= Document source =
══════════════════════════════

Au Nord du pays, en longeant la côte Pacifique, nous traversons pour la première fois un désert de sable sur plusieurs centaines de kilomètres. L’expérience est incroyable ; de part et d’autre de la route, les dunes de sable s’élèvent pour tuer la monotonie de la route. Le bitume trace de longues lignes droites noires qui contrastent avec la couleur jaune du sable. De temps en temps, le vent fait virevolter quelques grains qui viennent danser sur l’asphalte avant de s’échapper sous nos roues.
Moins romantique, lors du tracé de notre itinéraire nous avons choisi de passer par Lima pour rejoindre Ica avant de nous rendre à Ayacucho. Or, il n’existe pas à ce jour de route qui contourne la capitale. L’axe principale traverse Lima du Nord au Sud en passant à quelques centaines de mètres du centre historique. Au milieu des bouchons, depuis l’autoroute, on aperçoit le clocher de la Cathédrale. Il nous aura fallu pas moins de 4 heures pour réaliser les 15 kilomètres qui traversent la capitale. Nous avançons de quelques mètres par minute, cul-à-cul avec des camions et des bus, pris au piège, eux aussi, de ce trafic infernal.
Au Sud de la capitale sur la Côte Pacifique dans les environs de la ville de Pisco, les vignes s’étendent à perte de vue. Elles ont une taille très haute qui forment des sortes de tonnelles sur des centaines de kilomètres. Les parcelles sont démesurées et cultivées par de grandes exploitations qui travaillent le raisin pour élaborer le plus célèbre des breuvages péruviens : le Pisco. Cet alcool de près de 40° est obtenu après la distillation du jus de raisin.
Pour nous, ce paysage est avant tout une bouffée d’oxygène après les paysages désertiques du Nord et la difficile traversée de Lima.

══════════════════════════════

= Informations fournies =

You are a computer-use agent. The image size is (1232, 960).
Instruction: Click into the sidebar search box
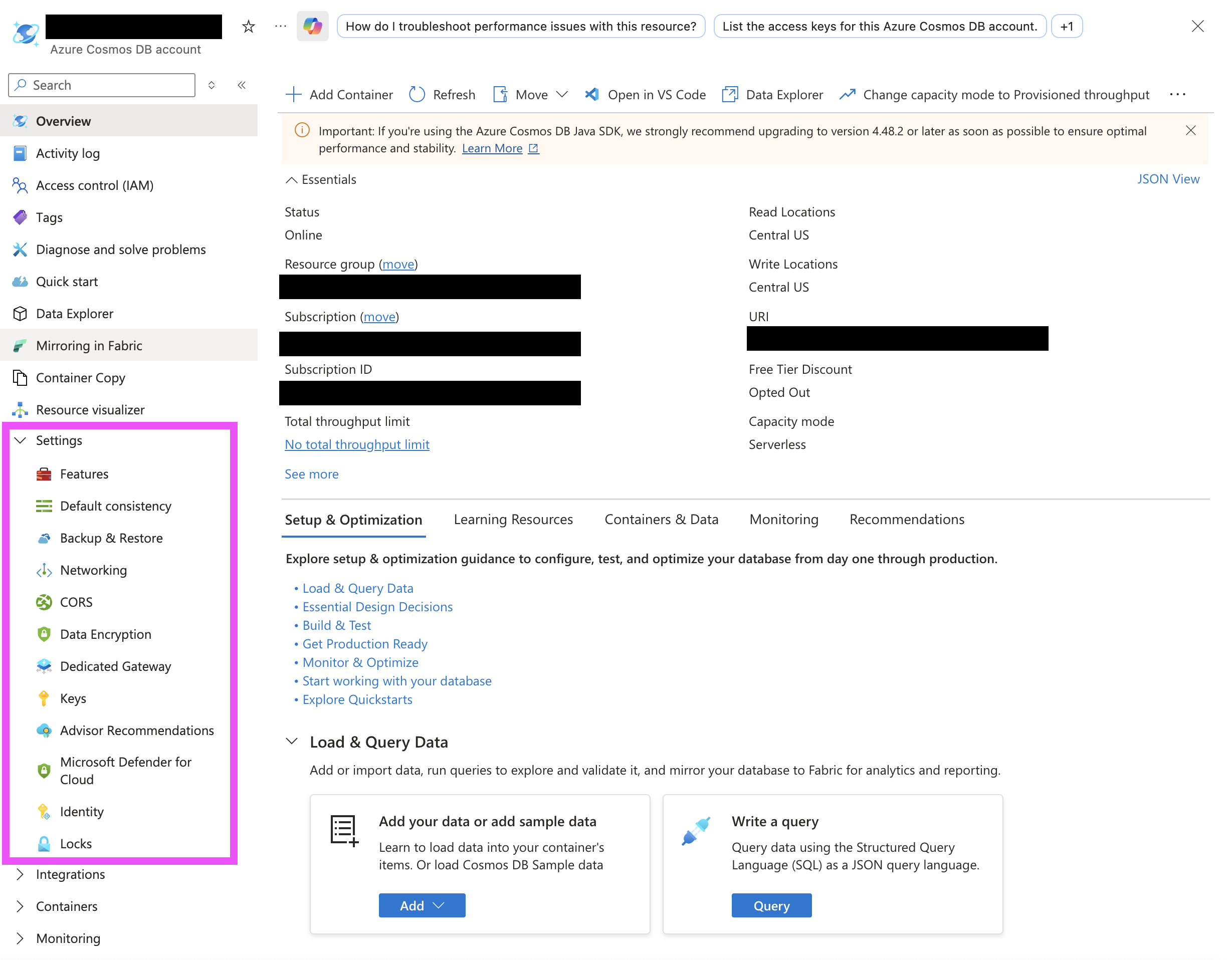pos(102,85)
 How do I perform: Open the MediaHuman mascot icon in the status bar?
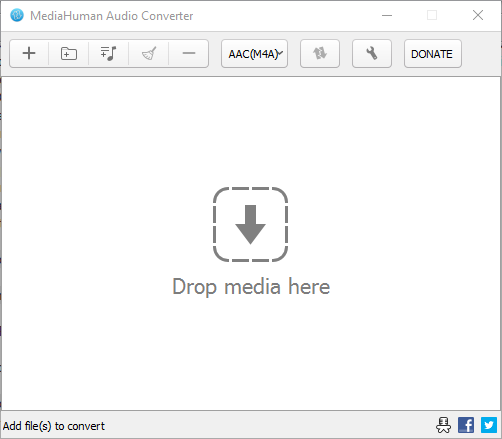tap(443, 425)
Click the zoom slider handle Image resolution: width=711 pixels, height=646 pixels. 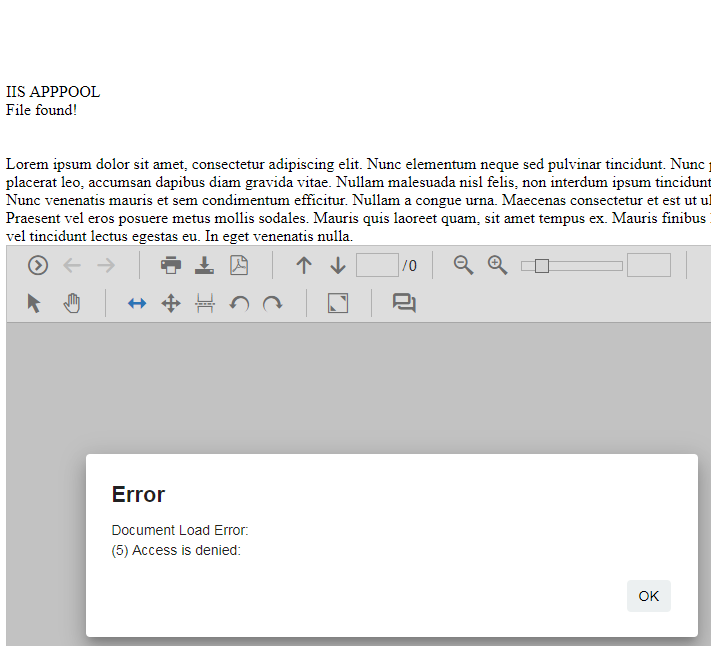pos(541,266)
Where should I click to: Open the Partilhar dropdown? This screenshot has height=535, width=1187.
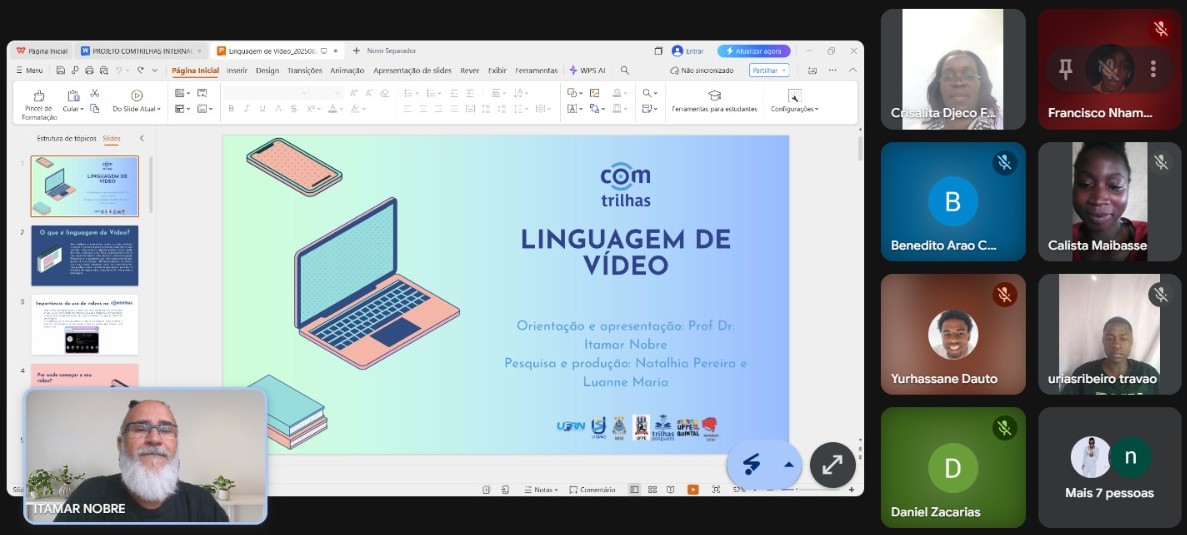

══════════════════════════════

= À faire =
- 1) D'après le récit de voyage au Pérou, combien de temps a pris la traversée des 15 kilomètres de Lima ?
- 2) Poursuis le récit de voyage au Pérou après sa dernière phrase.
Les entrées n'ont aucun lien avec le récit de voyage au Pérou.

= Résultats finaux =
- 1) Il a fallu pas moins de 4 heures.

- 2)
Autre zone géographique et autre décor ; en souhaitant rejoindre le Parc du Huascarán depuis la côte nous avons longé le « Cañón del Pato » sur près de 55 kilomètres. Nous empruntons alors une petite route, dont la largeur n’excède pas celle d’un camion, qui serpente dans le fond du canyon créé par le lit de la rivière. Un paysage spectaculaire, qui nous écrase par l’immensité de ses falaises de part et d’autre de la route. De nombreux tunnels sans lumière ni aucune mesure de sécurité viennent ajouter un peu de piment à cette étape. Ne pouvant apercevoir leur sortie, il faut alors jouer du klaxon pour signaler sa présence aux véhicules arrivant en face. Nous avons alors compris l’intérêt des gros klaxons Sud-Américain, car si par malheur une voiture n’a pas entendu votre signal et vous fait face, il faut alors descendre des side-cars pour engager la marche arrière manuelle. Après une belle demi-journée à suivre les courbes de la rivière, accompagné d’un florilège de notes de klaxons, nous atteignons la ville de Caraz, porte d’entrée du Parc Huascarán.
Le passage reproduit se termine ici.